Counsel has filed a brief pursuant to Anders v. California, 386 U.S. 738 (1967), asserting that he has found no meritorious grounds for appeal, but questioning whether the district court complied with Fed. R. Crim. P. 11 in accepting Liles' guilty plea and whether the sentence imposed was reasonable. Although informed of his right to file a pro se supplemental brief, Liles has not done so. We affirm.
We have reviewed the transcript of Liles' guilty plea hearing and find that the district court fully complied with the mandates of Rule 11. The court ensured that Liles understood the charges against him, the potential sentence he faced, and the rights he was giving up by pleading guilty. See United States v. DeFusco, 949 F.2d 114, 116 (4th Cir. 1991). Moreover, Liles entered his plea knowingly and voluntarily, and the plea was supported by a sufficient factual basis. Id. at 119-20.
We review Liles' sentence for reasonableness, applying an abuse of discretion standard. Gall v. United States, 552 U.S. 38, 51 (2007). This review requires consideration of both the procedural and substantive reasonableness of the sentence. Id. We assess whether the district court properly calculated the advisory Guidelines range, considered the factors set forth in 18 U.S.C. § 3553(a) (2006), analyzed any arguments presented by the parties, and sufficiently explained the selected sentence. Gall, 552 U.S. at 49-50; see United States v. Lynn, 592 F.3d 572, 575-76 (4th Cir. 2010). If there is no procedural error, we review the substantive reasonableness of the sentence, "examin[ing] the totality of the circumstances to see whether the sentencing court abused its discretion in concluding that the sentence it chose satisfied the standards set forth in § 3553(a)." United States v.

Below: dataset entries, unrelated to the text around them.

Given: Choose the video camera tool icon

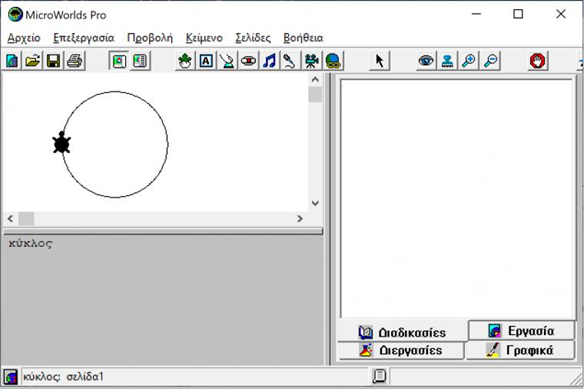Looking at the screenshot, I should coord(311,61).
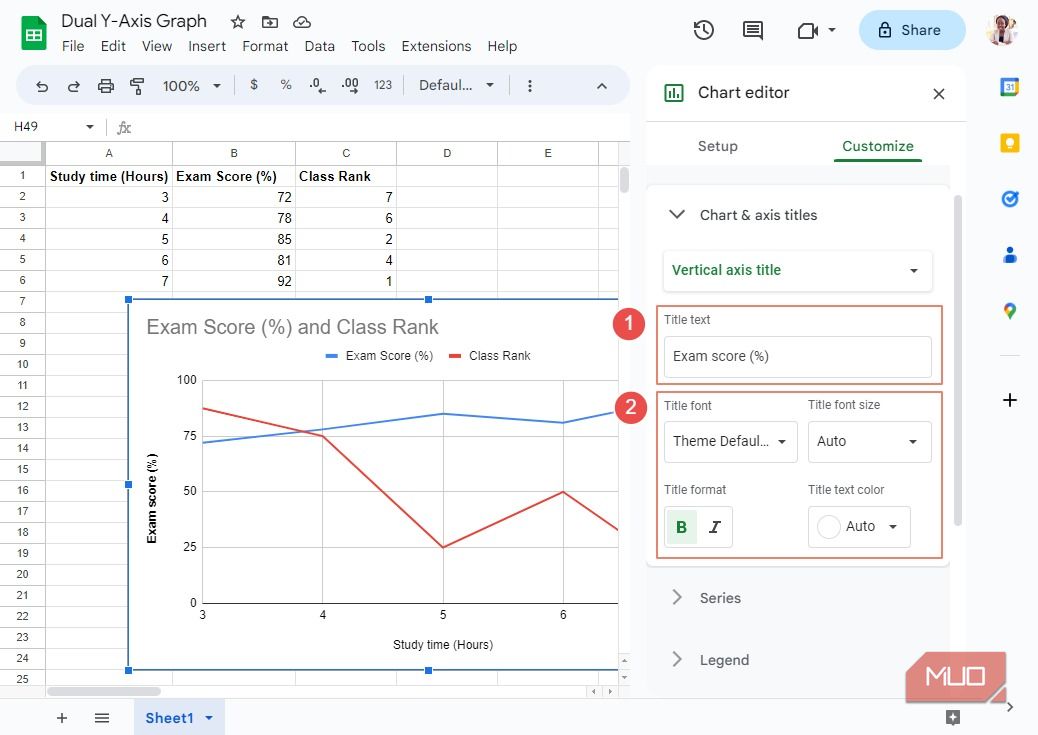Open the Vertical axis title dropdown

[x=797, y=270]
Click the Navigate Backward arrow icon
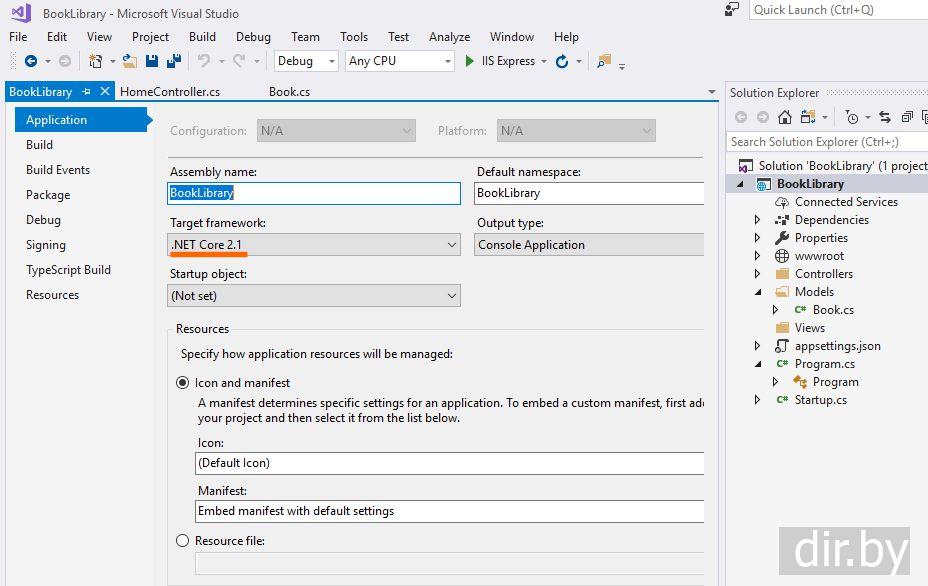This screenshot has height=586, width=928. pos(31,61)
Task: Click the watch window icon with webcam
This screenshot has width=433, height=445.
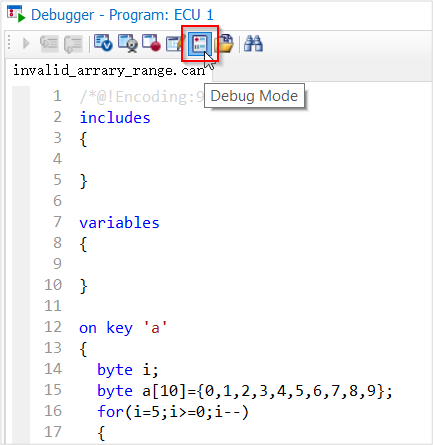Action: point(128,43)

Mendoza-Mendoza, 597 F.3d 212, 216 (4th Cir. 2010). If the sentence is within the Guidelines range, we apply a presumption of reasonableness. Rita v. United States, 551 U.S. 338, 346-56 (2007) (upholding presumption of reasonableness for within-Guidelines sentence).
We have thoroughly reviewed the record and conclude that the sentence is both procedurally and substantively reasonable. Moreover, Liles has failed to overcome the presumption of reasonableness we accord his within-Guidelines sentence.

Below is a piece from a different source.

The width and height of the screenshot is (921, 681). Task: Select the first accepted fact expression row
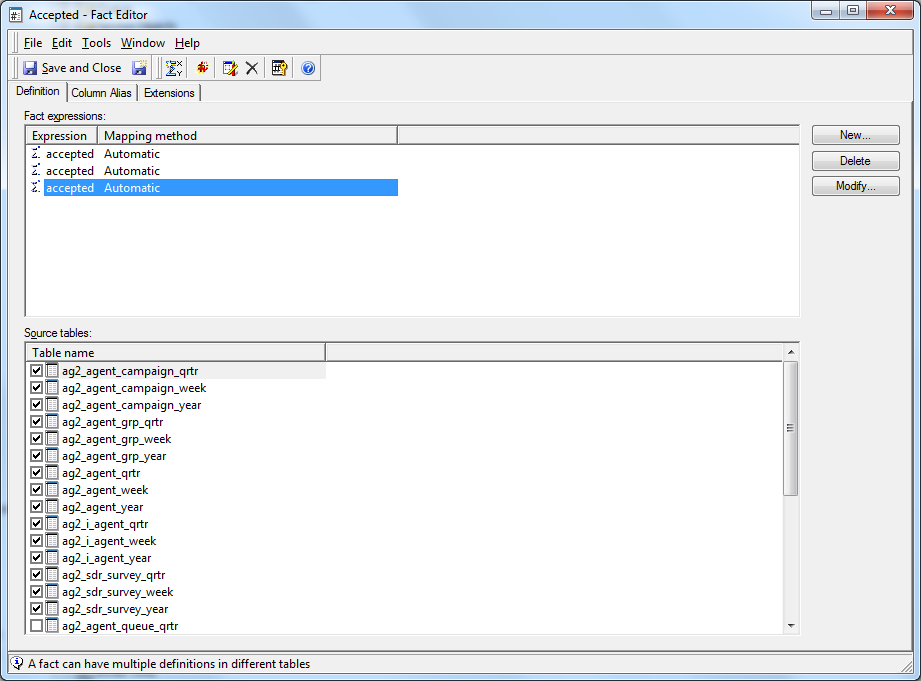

In accordance with Anders, we have reviewed the record in this case and have found no meritorious issues for appeal. We therefore affirm Liles' conviction and sentence. This court requires that counsel inform Liles, in writing, of the right to petition the Supreme Court of the United States for further review. If Liles requests that a petition be filed, but counsel believes that such a petition would be frivolous, then counsel may move in this court for leave to withdraw from representation. Counsel's motion must state that a copy thereof was served on Liles.
We dispense with oral argument because the facts and legal contentions are adequately presented in the materials before the court and argument would not aid the decisional process.